A is false: try e.g. $f(x) = x+\frac1{6!}(x-1)(x-2)(x-3)(x-4)(x-5)(x-6) + \pi(x-1)(x-2)(x-3)(x-4)(x-5)(x-6)(x-7)(x-9).$

B is true: the conditions imply that $f(x) = x + \frac1{6!} (x-1)(x-2)(x-3)(x-4)(x-5)(x-6),$ so $f(k) = k + \binom{k-1}6$ is always an integer for positive values of $k,$ and it's an integer for non-positive values as well, since in that case it equals $k + \binom{6-k}6$ .

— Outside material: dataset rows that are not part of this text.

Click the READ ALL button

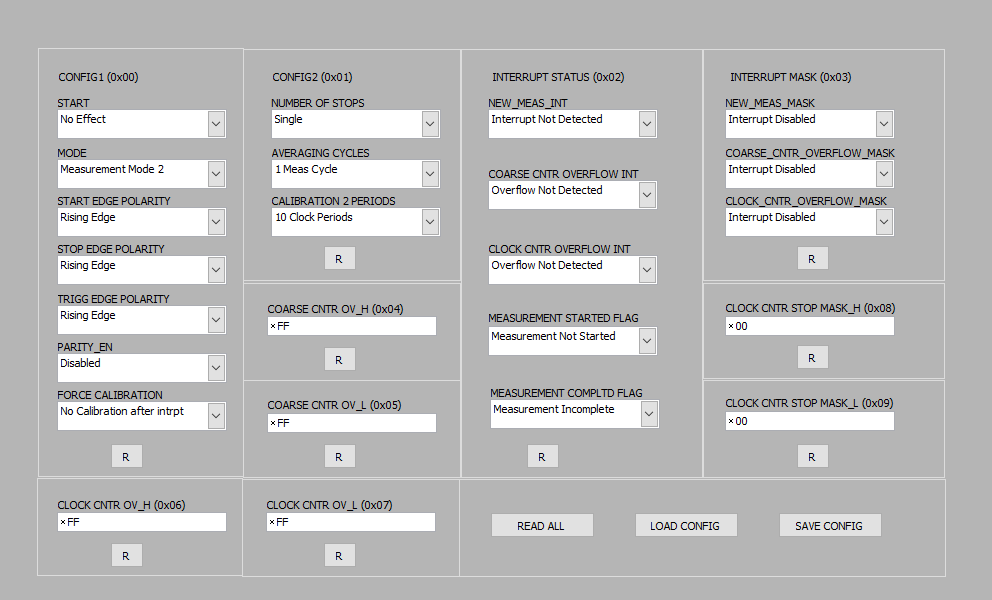pos(542,526)
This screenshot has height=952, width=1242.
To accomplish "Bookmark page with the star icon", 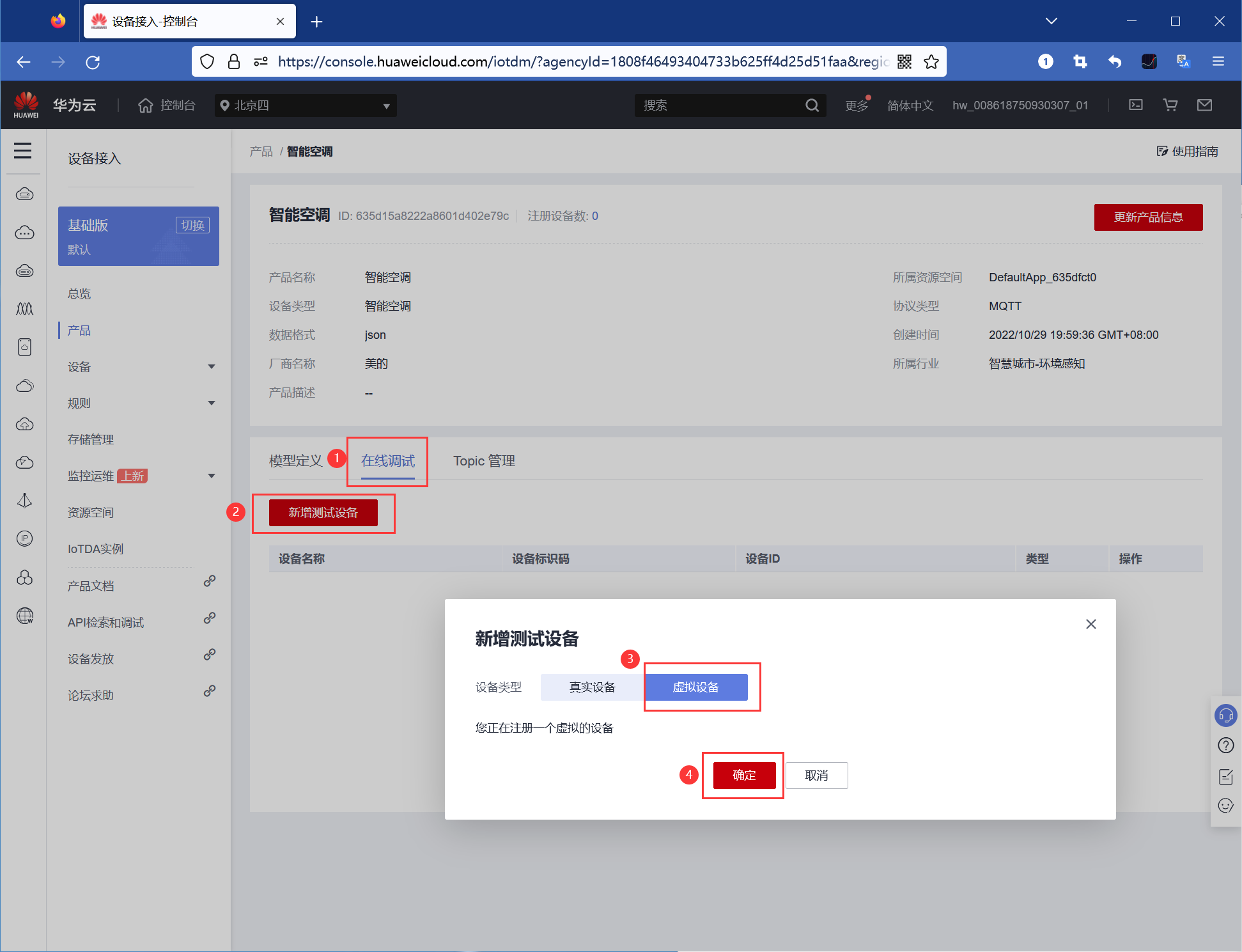I will 931,61.
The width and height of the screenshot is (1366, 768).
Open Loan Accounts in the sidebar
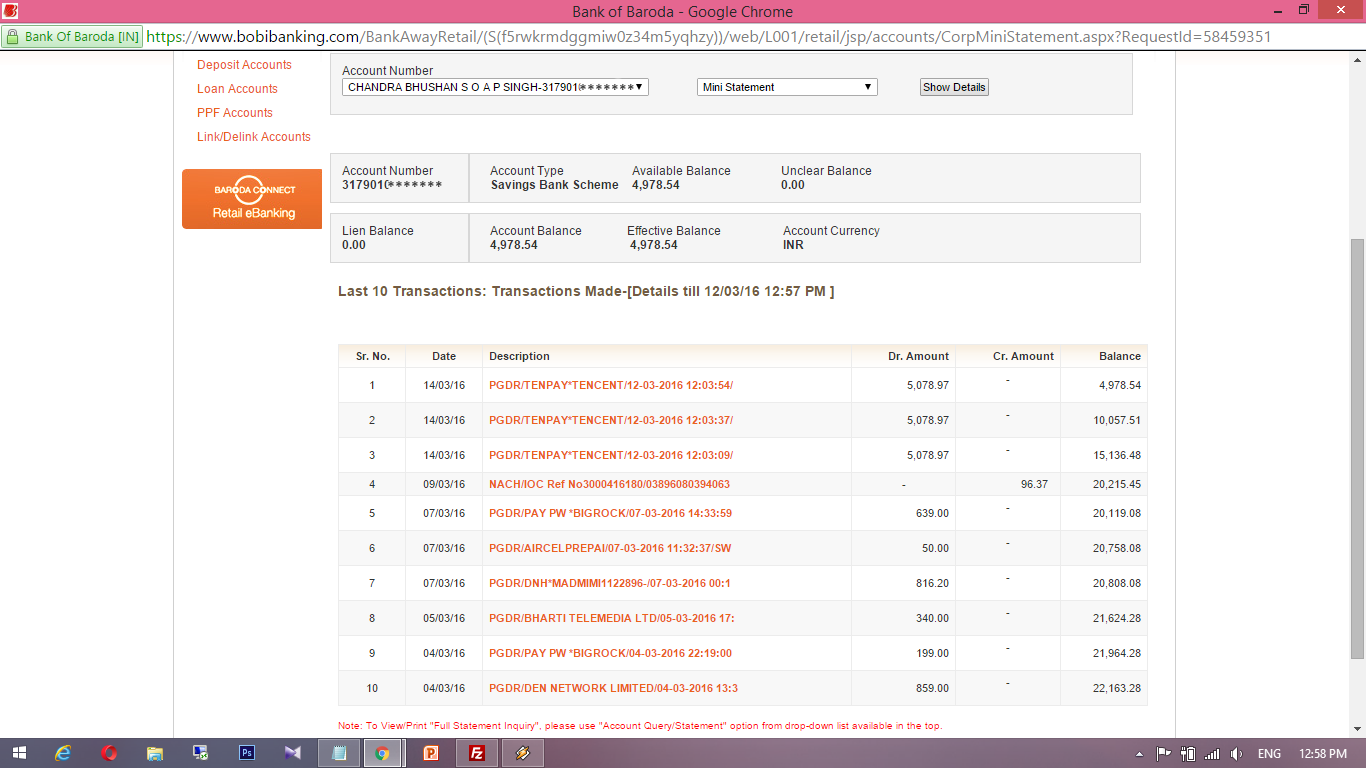click(237, 89)
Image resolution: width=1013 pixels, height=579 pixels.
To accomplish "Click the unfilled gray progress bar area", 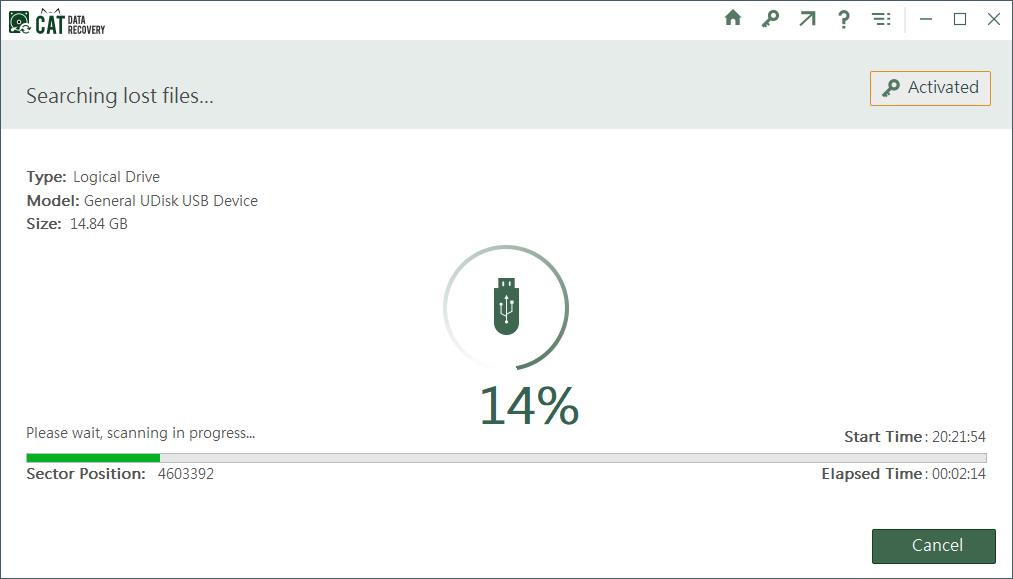I will (572, 458).
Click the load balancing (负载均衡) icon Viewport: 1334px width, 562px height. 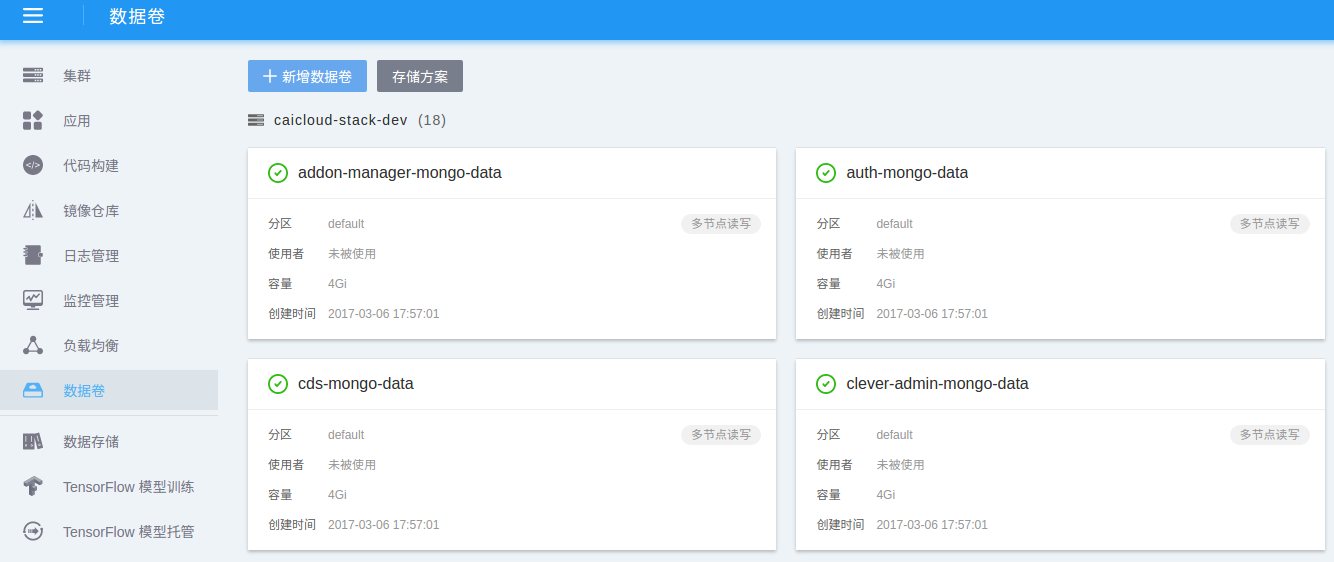[33, 345]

C is false: the conditions imply that $f(x) = x - \frac1{6! \cdot 2} (x-1)(x-2)(x-3)(x-4)(x-5)(x-6)(x-9),$ and it's easy to check that $f(8) = 23/2.$

A.

This sentence didn't give the degree of $f,$ and therefore $f(8)$ can be any real numbers.

$\therefore~\boxed{\text{FALSE}}$

---

B.

Use the difference chart.

$\begin{array}{ccccccccccccc} 1&&2&&3&&4&&5&&6&&8 \\ &1&&1&&1&&1&&1&&2& \\ &&0&&0&&0&&0&&1&& \\ &&&0&&0&&0&&1&&& \\ &&&&0&&0&&1&&&& \\ &&&&&0&&1&&&&& \\ &&&&&&1&&&&&& \\ \end{array}$

And therefore the last row has a degree of 0 (constant) and is an integer.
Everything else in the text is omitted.